Spenser Confidential
— When a couple of cops are murdered, ex-cop Spenser (Mark Wahlberg) and an MMA (Winston Duke) fighter try to figure out who the real murderer is. Helping them along the way is gym owner Alan Arkin, doing his usual anxious, befuddled character. Wahlberg is always likeable, but he’s just going through the motions on this one, and Winston Duke may just be miscast. If you’re a fan of ‘40’s fiction or ‘80’s television, you might not even recognize Spenser as having originated in Robert B. Parker's novels or portrayed by Robert Urich in “Spenser: For Hire.” It’s mild entertainment but nothing special. [Netflix streaming.] 

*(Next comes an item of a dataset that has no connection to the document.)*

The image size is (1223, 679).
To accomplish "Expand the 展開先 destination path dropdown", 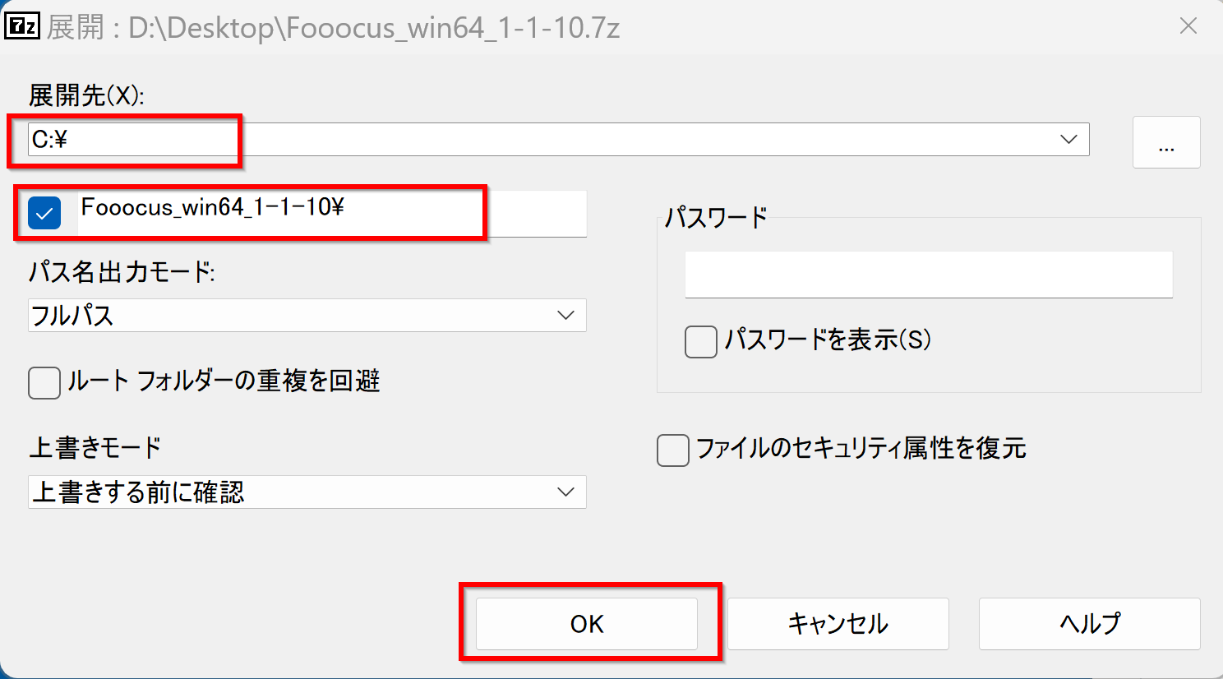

[2020. 111 min. Directed by Peter Berg. Starring Mark Wahlberg, Winston Duke, and Alan Arkin.]
https://www.rogerebert.com/reviews/spenser-confidential-movie-review-2020

Sunday, March 8, 2020

Dick Johnson Is Dead
— “Dick Johnson Is Dead” was shown at the 2020 True/False Film Fest and, for T/F festival films, I’m giving a general reaction to the viewing experience, followed by the film’s description as it appeared on the festival website.
      This is an unexpected blend of fiction and real life, making for a funny journey as father and daughter grapple with the father’s oncoming dementia. It helps that the daughter is the filmmaker and a pretty creative one at that. With humor and poignancy, she manages to get you thinking about the end we’ll all face eventually and the relationships we have. I liked the film a lot and it was recently picked up by Netflix.
      Description from the T/F website: “Every day we get older. We can’t stop time and beat death, but we can change the way we react. In the face of losing her father, Dick, to dementia, Kirsten Johnson takes her dad’s death into her own hands. Through a series of hilarious, heart-wrenching fake fatal accidents, action stunts, and macabre special effects, Johnson and her father collaborate in a grand exercise of cinematic shock therapy in order to confront the end together. Blending fiction (Dick is dead) and nonfiction (death itself), this colorful, wildly inventive follow-up to ‘Cameraperson’ (T/F 2016) plumbs the depths of disbelief and the heartache of grief by insisting on the now. A beautiful, deeply self-reflective film full of questions, anger, vulnerability, and laughter, ‘Dick Johnson is Dead’ will change the way you think about mortality, and bring you closer to the people you love.”